Task list:
- a) Return the portion of the passage below on building links at scale starting with "This is part" and going on through "it really far.", unchanged.
- b) According to the passage below on building links at scale, what form does the ego bait used by two-sided marketplaces often take?
- c) Extend the passage below on building links at scale, picking up right after its final sentence.
**** Passage to read
We're on a mission to de-bullshit-ify the world of SEO. If you want more real content and less fluff, we'd be honored if you joined our mailing list below.

 

 

Read more


Programmatic SEO (Pt 4): Building Links at Scale

scaling-link-building

This is part 4 of our multipart series on programmatic SEO.

When you're trying to dominate an industry programmatically, you can't do it by doing dumb shit like broken link building, skyscraper method, resource link building and other forms of what we like to call 'begging for links'.  While those may augment a strategy, there simply aren't enough broken links out there to achieve the quantity of links you need.  You need to identify a strategy that scales really far.  Then scale it really far.

This piece is a bit different than the others in that it isn't a step by step guide.  While almost anybody could successfully follow our guide to keyword research or competitive analysis to a tee (more or less), link building is much more nuanced.  There is no exact playbook, and each company has to figure out what works in its own vertical.  If there were a playbook, everyone would do it and it would then cease to work.  So, we've included five high level strategies with examples to serve as inspiration rather than prescription.

Link building tactics that scale

1) Scalable Ego Bait

Nearly every two-sided marketplace uses some form of ego-bait to get their supply side to get a link back.  Often this is in the form of badges.
********
**** Collected material
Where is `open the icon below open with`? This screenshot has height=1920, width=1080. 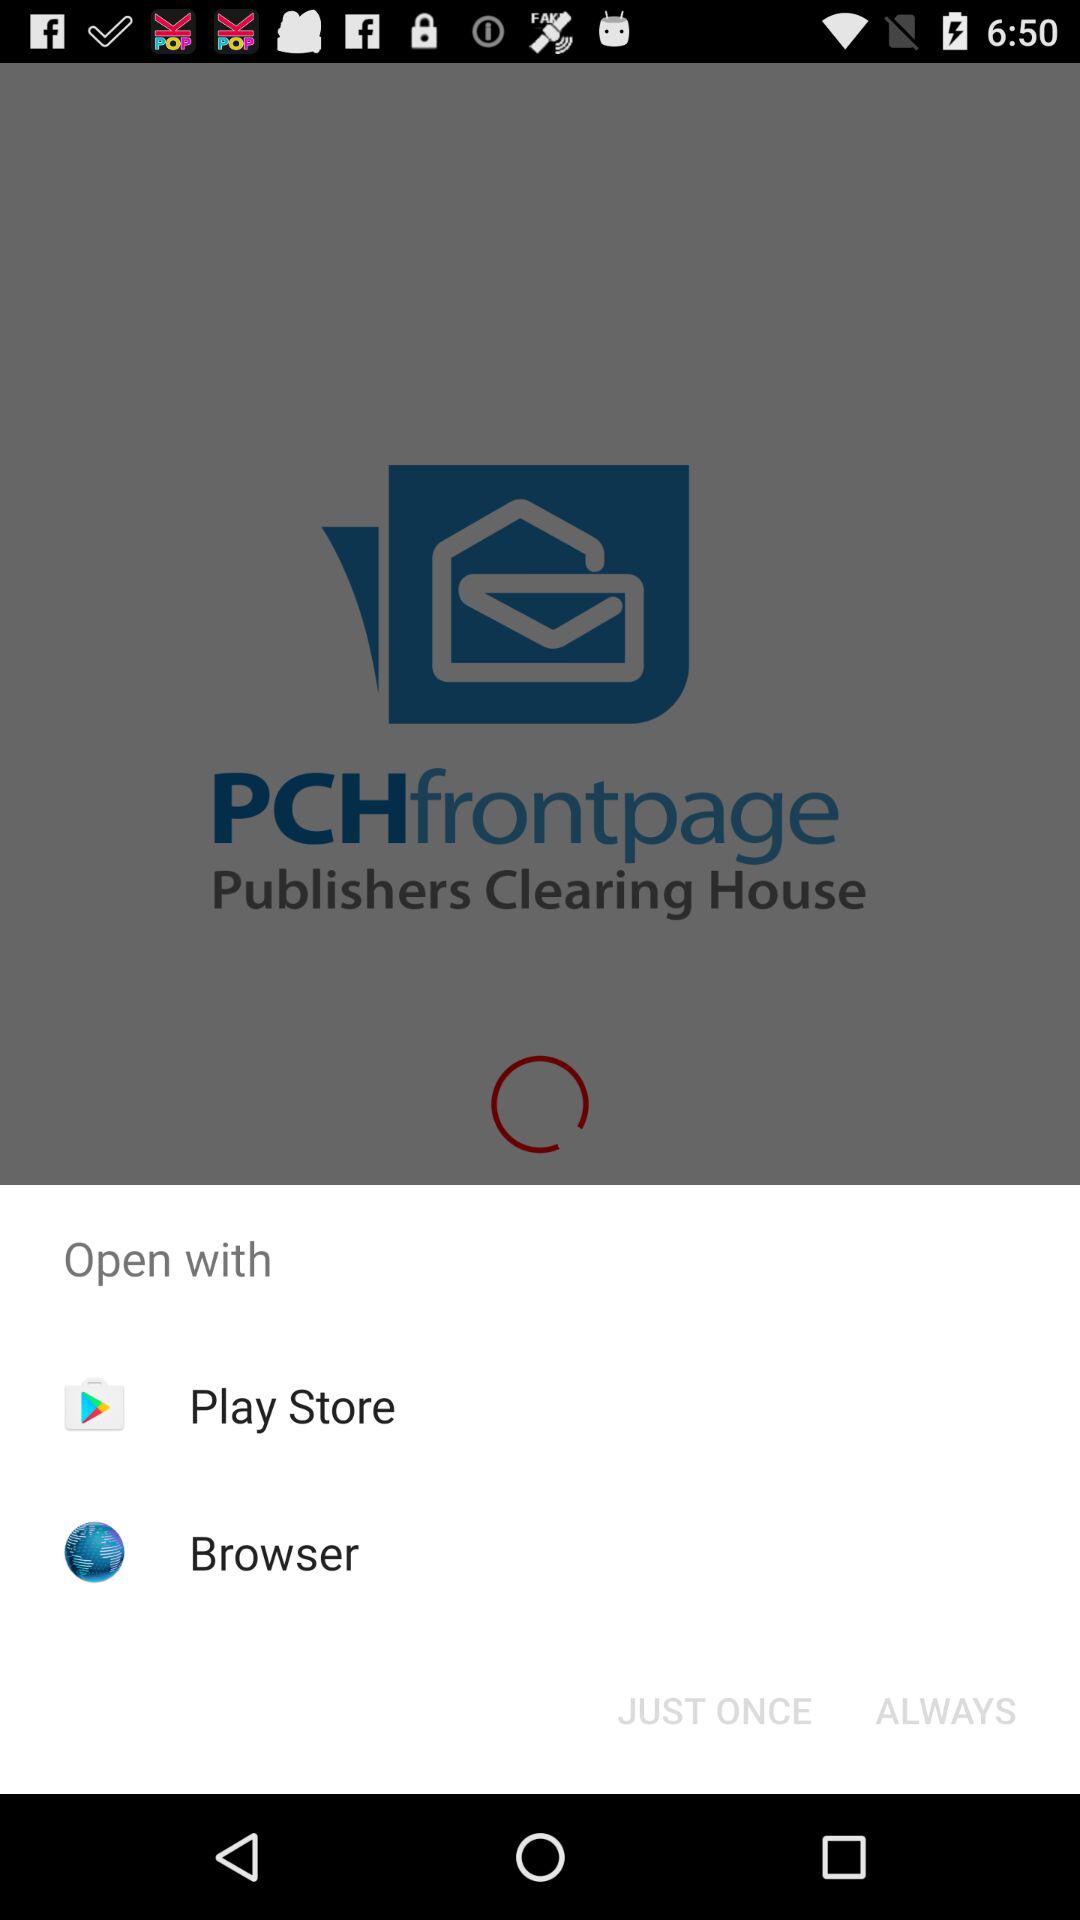 open the icon below open with is located at coordinates (292, 1405).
********
Answers for this exercise:
- a)
This is part 4 of our multipart series on programmatic SEO.

When you're trying to dominate an industry programmatically, you can't do it by doing dumb shit like broken link building, skyscraper method, resource link building and other forms of what we like to call 'begging for links'.  While those may augment a strategy, there simply aren't enough broken links out there to achieve the quantity of links you need.  You need to identify a strategy that scales really far.  Then scale it really far.

- b) Badges.

- c)
Yelp, Houzz, Thumbtack, Tripadvisor, ect all offer the businesses on their platform some sort of embeddable badge to embed on their site.  Even Airbnb is getting into the badging game.

Typically the way it works is you offer a business on your platform a badge or reward, complete with an HTML embed code as soon as you join the platform.  Sometimes it just shows that you're a '[giant aggregator] Certified Business' and other times it will live update with your reviews or aggregate rating, a la Yelp.

Then, to get even more badges out of the supply base, an aggregators often offer a 'Best of [year] award' or other special achievements, making the business feel special enough to show off the badge on the website.

Have a competitor that's succeeding at badges?  One easy way to see which businesses are linking back is to right click the badge and click 'Search Google for This Image'.

Because badges can get into shady territory, we put together an entire post that dives into badges as a link building tactic.

Software review sites like Capterra and Software Advice also get links back in a similar manner, but usually without the badge.  If you look at these companies' link profiles, you'll notice that the software vendors themselves typically link back in a more thought out, editorial fashion.

The great part about this strategy is that your link building scales with your growth rate.  Even faster if you earn multiple badges per supplier.  Just be careful not to get a penalty with your embeddables.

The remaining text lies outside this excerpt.